**Entries supplied**
--------------------------------
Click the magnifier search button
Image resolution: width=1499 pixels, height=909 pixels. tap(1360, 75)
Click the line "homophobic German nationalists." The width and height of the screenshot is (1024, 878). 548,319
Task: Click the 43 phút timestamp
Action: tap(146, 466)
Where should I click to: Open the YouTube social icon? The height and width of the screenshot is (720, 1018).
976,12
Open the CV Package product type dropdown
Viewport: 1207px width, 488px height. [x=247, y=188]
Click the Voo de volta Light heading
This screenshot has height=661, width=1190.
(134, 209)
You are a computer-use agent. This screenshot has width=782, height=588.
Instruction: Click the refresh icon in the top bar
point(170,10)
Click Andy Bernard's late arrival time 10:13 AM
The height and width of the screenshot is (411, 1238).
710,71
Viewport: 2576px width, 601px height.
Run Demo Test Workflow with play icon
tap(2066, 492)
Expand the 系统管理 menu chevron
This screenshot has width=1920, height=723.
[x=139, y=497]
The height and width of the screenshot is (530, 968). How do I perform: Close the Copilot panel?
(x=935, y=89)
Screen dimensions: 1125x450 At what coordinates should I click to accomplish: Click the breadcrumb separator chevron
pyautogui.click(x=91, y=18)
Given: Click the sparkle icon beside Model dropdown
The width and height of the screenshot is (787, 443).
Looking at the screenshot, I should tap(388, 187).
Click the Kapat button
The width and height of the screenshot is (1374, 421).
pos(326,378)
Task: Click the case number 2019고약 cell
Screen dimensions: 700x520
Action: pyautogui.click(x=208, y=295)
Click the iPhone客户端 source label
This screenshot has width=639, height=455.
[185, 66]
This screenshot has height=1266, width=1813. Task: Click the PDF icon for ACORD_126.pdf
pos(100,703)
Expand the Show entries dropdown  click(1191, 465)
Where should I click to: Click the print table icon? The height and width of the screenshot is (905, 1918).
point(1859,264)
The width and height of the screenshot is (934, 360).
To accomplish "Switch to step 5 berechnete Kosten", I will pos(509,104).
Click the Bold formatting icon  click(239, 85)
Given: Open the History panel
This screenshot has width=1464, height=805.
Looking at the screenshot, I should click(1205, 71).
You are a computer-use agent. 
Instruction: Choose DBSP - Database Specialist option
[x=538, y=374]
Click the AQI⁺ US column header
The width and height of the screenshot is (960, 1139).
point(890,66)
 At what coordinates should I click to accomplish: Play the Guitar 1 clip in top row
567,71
--------------------------------
**Problem details**
Repeat nothing before the line containing "Click the Bold"; repeat that line and every later line of the listing exactly.

**Task output**
Click the Bold formatting icon  click(239, 85)
Given: Open the History panel
This screenshot has width=1464, height=805.
Looking at the screenshot, I should click(1205, 71).
You are a computer-use agent. 
Instruction: Choose DBSP - Database Specialist option
[x=538, y=374]
Click the AQI⁺ US column header
The width and height of the screenshot is (960, 1139).
point(890,66)
 At what coordinates should I click to accomplish: Play the Guitar 1 clip in top row
567,71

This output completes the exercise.